In comparison with free verbal
expressions, verse forms are, indeed, artifices; yet they are not
artificial, in the bad sense of functionless, for they possess
irreplaceable values. Nevertheless, it would be strange if they were
not from time to time abandoned, the poet reverting to the freedom of
ordinary speech; just as now and then, in civilized communities, we
find vigorous and sincere men who tire of culture and take to the
woods.
The triplicity of the word, as sound, image, meaning, provides a certain
justification for the variety of tastes in poetry, and accounts for
the difficulty of setting up a single universal standard. There is an
unstable equilibrium between the three aspects of words; hence poetry
tends to become predominantly music or painting or thought, yet can
never succeed in becoming completely any one of these.
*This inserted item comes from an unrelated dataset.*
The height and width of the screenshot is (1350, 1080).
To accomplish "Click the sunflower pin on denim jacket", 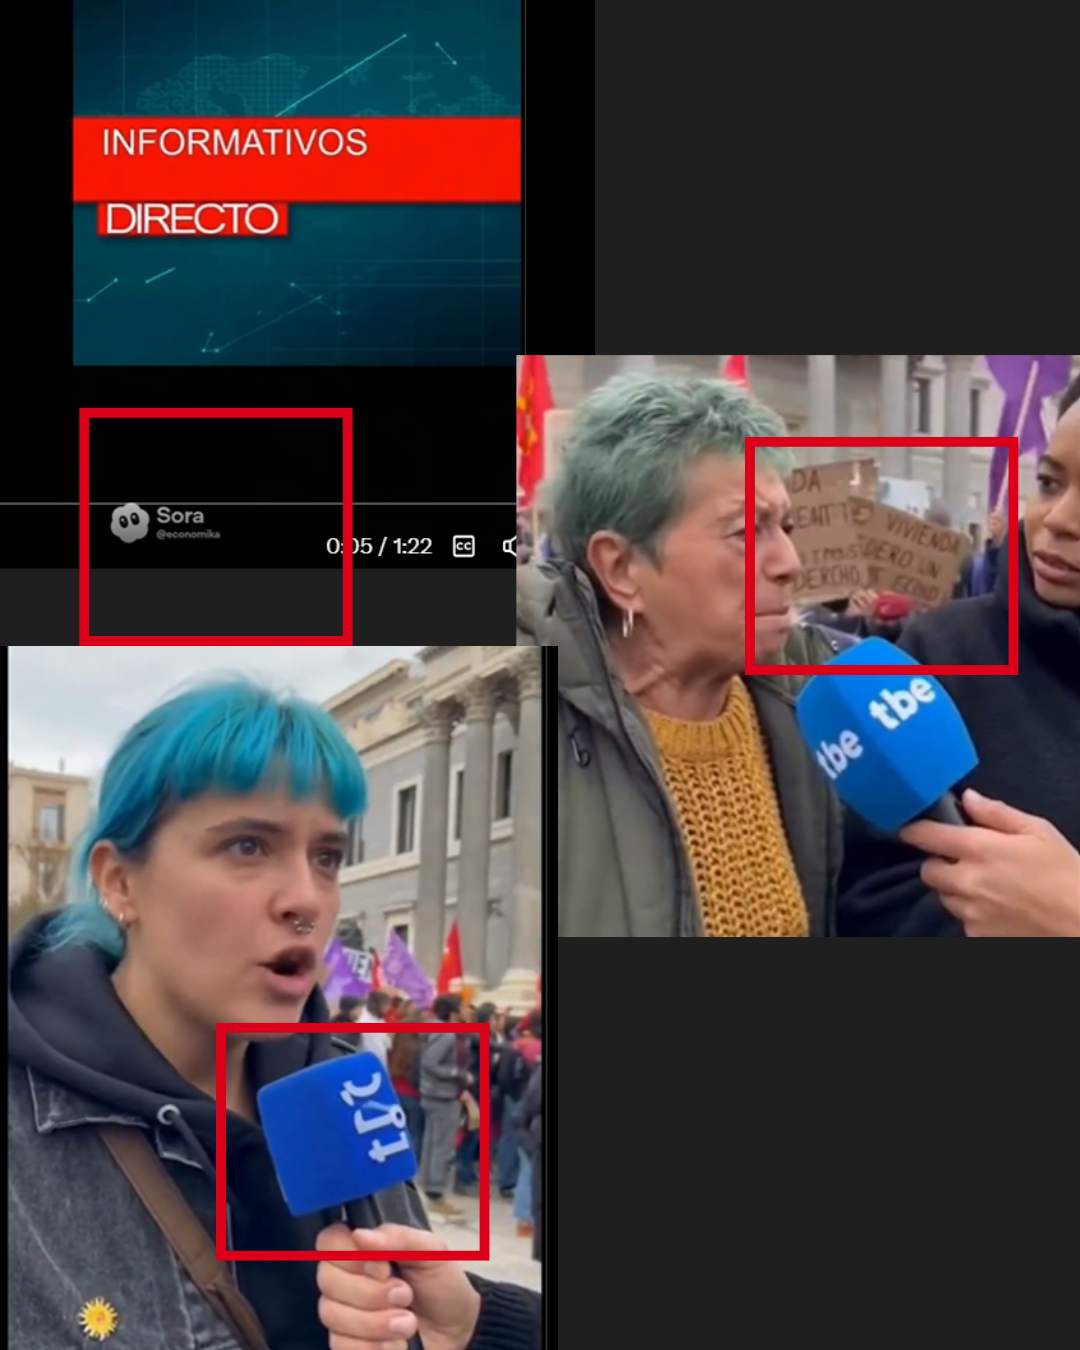I will tap(98, 1318).
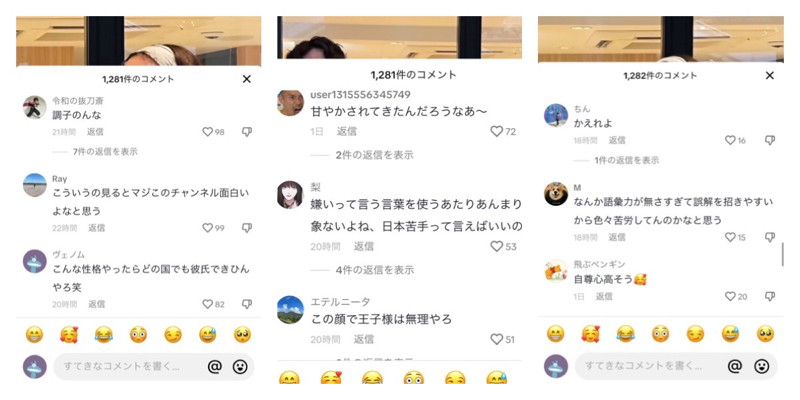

And it is
inevitable that some people should be more sensitive to one rather
than to another of the aspects of words, preferring therefore the more
musical, or the more thoughtful, or the more pictorial poetry. And so
we have poems that would be music, and others that would be pictures,
and still others that would be epigrams. And each kind has a certain
right and beauty; but no kind has the unique beauty that is poetical.
We do not ask their makers not to produce them, nor do we condemn the
pleasures which they afford us, but we cannot commend them without
reservation. For the best poems achieve a synthesis of the elements
of words,--they are at once musical and imaginative and thoughtful.